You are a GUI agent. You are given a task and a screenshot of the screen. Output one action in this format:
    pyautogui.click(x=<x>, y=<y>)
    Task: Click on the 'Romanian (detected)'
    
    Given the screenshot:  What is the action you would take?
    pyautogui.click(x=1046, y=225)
^^^^^^^^^^^^^^^^
## WORK INSTRUCTIONS
Render every line of the data above as a JSON list of strings, one string per line, omitting any blank lines.

## THE RESPONSE
[
  "You are a GUI agent. You are given a task and a screenshot of the screen. Output one action in this format:",
  "    pyautogui.click(x=<x>, y=<y>)",
  "    Task: Click on the 'Romanian (detected)'",
  "    Given the screenshot:  What is the action you would take?",
  "    pyautogui.click(x=1046, y=225)"
]